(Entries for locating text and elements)
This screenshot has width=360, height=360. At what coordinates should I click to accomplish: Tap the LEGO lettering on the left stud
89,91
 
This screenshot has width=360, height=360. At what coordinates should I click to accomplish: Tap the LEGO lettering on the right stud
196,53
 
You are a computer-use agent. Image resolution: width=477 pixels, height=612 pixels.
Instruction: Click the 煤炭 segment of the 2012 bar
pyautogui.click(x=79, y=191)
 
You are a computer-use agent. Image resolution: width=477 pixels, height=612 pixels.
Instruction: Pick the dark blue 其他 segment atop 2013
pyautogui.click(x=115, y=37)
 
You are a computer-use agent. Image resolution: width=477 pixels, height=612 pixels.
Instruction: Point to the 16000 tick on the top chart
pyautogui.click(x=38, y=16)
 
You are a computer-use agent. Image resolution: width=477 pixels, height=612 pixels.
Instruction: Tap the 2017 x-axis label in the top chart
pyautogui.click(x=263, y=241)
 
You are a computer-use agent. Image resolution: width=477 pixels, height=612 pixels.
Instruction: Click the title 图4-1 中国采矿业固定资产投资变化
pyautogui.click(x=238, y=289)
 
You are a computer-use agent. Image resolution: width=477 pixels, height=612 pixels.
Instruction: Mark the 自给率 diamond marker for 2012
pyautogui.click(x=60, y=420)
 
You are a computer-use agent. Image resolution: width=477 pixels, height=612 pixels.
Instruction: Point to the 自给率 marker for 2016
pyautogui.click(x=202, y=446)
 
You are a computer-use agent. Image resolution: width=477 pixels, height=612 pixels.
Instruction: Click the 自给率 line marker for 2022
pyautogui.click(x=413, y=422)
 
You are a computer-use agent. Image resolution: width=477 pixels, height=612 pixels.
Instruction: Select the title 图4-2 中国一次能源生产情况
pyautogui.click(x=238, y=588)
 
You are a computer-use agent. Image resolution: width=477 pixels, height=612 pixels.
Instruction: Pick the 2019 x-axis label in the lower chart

__Exercise goal__: Could you rewrite everything from the start of the listing down to the line containing "pyautogui.click(x=79, y=191)", replacing "LEGO lettering" with "LEGO logo" and leaving all else unchanged?

__The reply__:
This screenshot has width=360, height=360. At what coordinates should I click to accomplish: Tap the LEGO logo on the left stud
89,91
 
This screenshot has width=360, height=360. At what coordinates should I click to accomplish: Tap the LEGO logo on the right stud
196,53
 
You are a computer-use agent. Image resolution: width=477 pixels, height=612 pixels.
Instruction: Click the 煤炭 segment of the 2012 bar
pyautogui.click(x=79, y=191)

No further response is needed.